A text written by a community worker of La Méridienne for the 12 days of action  2019 against violence against women. This text was published in the local paper of Sherbrooke Entré-Libre.

In Quebec, every year, about a dozen women die at the end of their spouses, intimate partners or ex-lovers. The majority of women and girls victims of murders were killed in a family context, and half of them lived through relationship violence.

Romantic relationships represent a real danger for health and security of many women. Why is that? Why is the rate of domestic homicide involving a female victim still three to four times higher than that involving a male victim? Why are so many women being killed by those who are supposed to love and protect them?

Because they are women?

The headlines of so-called crimes of passion committed in the context of a romantic relationship that appear with disturbing regularity in the media often leave us perplexed. How to explain that a man apparently quite normal, functional and socially adapted can come to make such an appalling gesture? The absence of a logical explanation leads us to believe that the perpetrator of the murder was the victim of a fit of madness or lost control following serious faults committed by the victim. In fact, the spousal murders reported by the media represent only the very tip of the iceberg of a much deeper and widespread phenomenon in our society and which gives all its meaning to these acts of extreme violence.

Because, no lover kills his wife, like that, overnight, out of anger or madness. This lover does not lose control. He takes it.

It is in the privacy of homes, out of sight, that the submerged part of the iceberg is found, a reality experienced by a hard to calculate number of women who will never make the headlines but who live a real daily hell.

Behind every murder is a love story. Indeed, without attachment, without a relationship of trust, no psychological influence is possible. This influence, which allows certain romantic partners to ensure the total availability of the loved one to meet their needs, gradually settles in the relationship in the form of manipulation, control and devaluation. This violence, often subtle, aims to destabilize and undermine the autonomy, self-confidence and self-esteem of the victim. Over time, emotional abuse lays the groundwork for dominance and opens the door to increasingly intense forms of abuse (verbal, social, financial, sexual and physical) that allow the abuser to obtain and maintain his dominance over her. When she refuses, questions or tries to escape this control, for example by wanting to end the relationship, the violence can escalate to the point of putting her life and that of those close to her in danger.

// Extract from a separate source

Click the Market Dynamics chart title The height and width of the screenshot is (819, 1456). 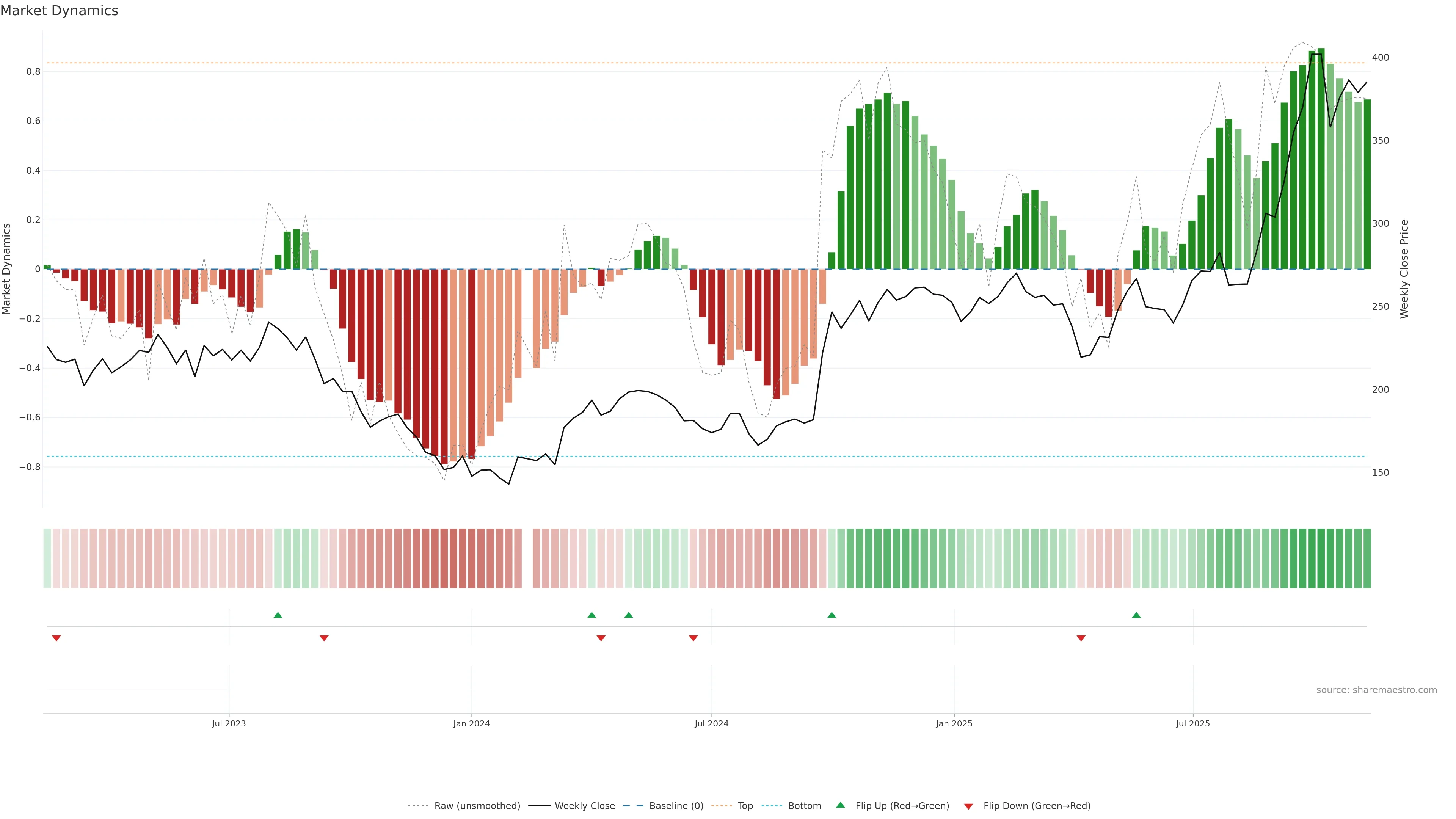click(60, 11)
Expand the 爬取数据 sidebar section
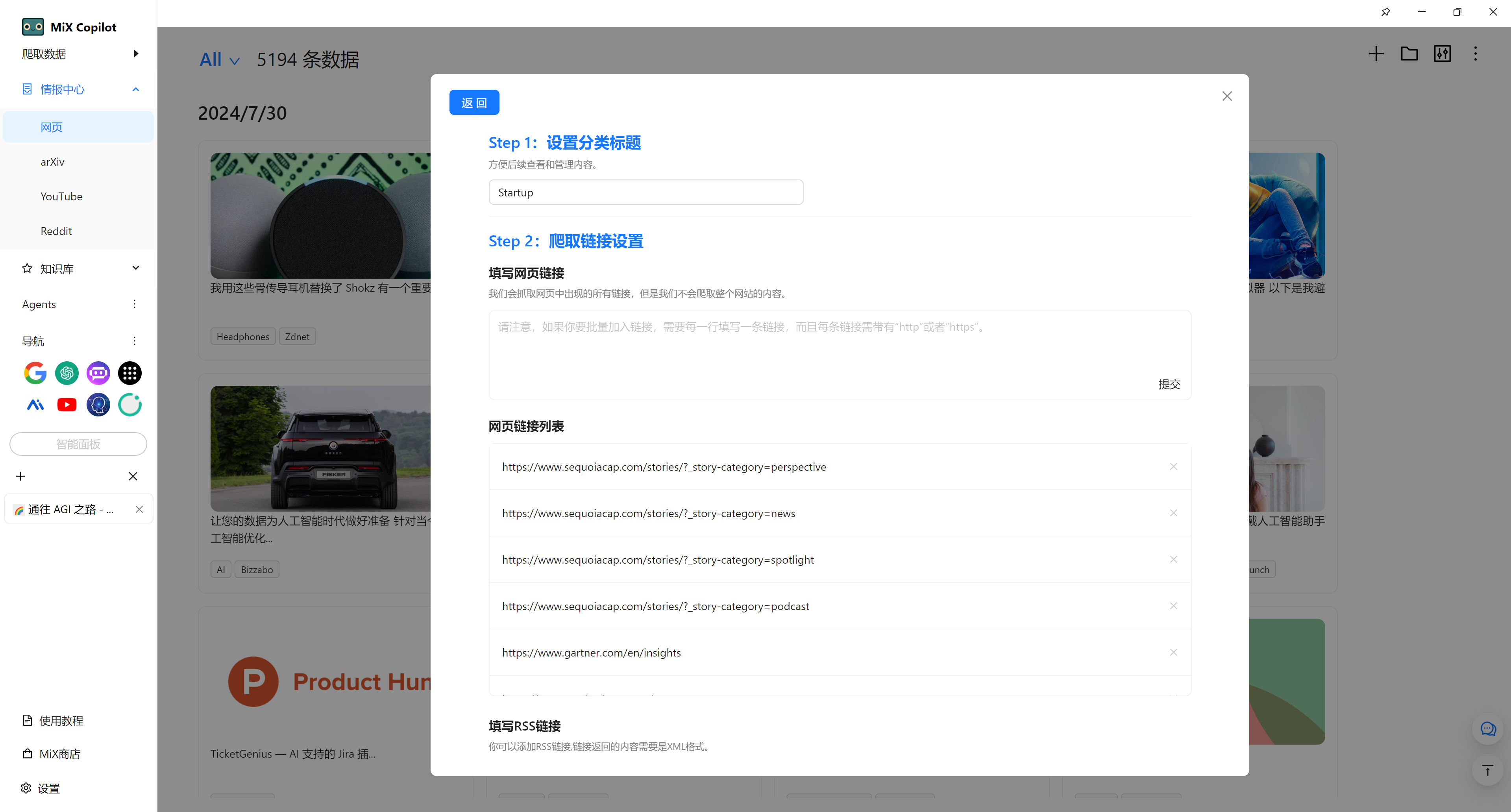This screenshot has height=812, width=1511. [136, 54]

We still live in a world where violence against women is a manifestation of power exercised by men who aim to subjugate, control or use them. If women are taking up more and more space in social and professional life, the relationships of domination between men and women continue to wreak havoc within couples and families.

The power inequalities that exist between men and women in society are expressed in the private sphere, within many couples. What appears to be an isolated problem, a marital conflict that has gone awry, is in fact a problem that stems directly from cultural values ​​that trivialize discrimination and inequalities between men and women. Indeed, as long as many men believe that it is legitimate to expect a woman to meet all their needs, expectations and desires without having to consider her own, and as long as many women continue to believe that their own wants and needs matter less than those of others, violence will continue to be justifiable in their eyes.

As a society, as long as we deny, trivialize, minimize or refuse to see these inequalities, we contribute to putting women’s lives at risk.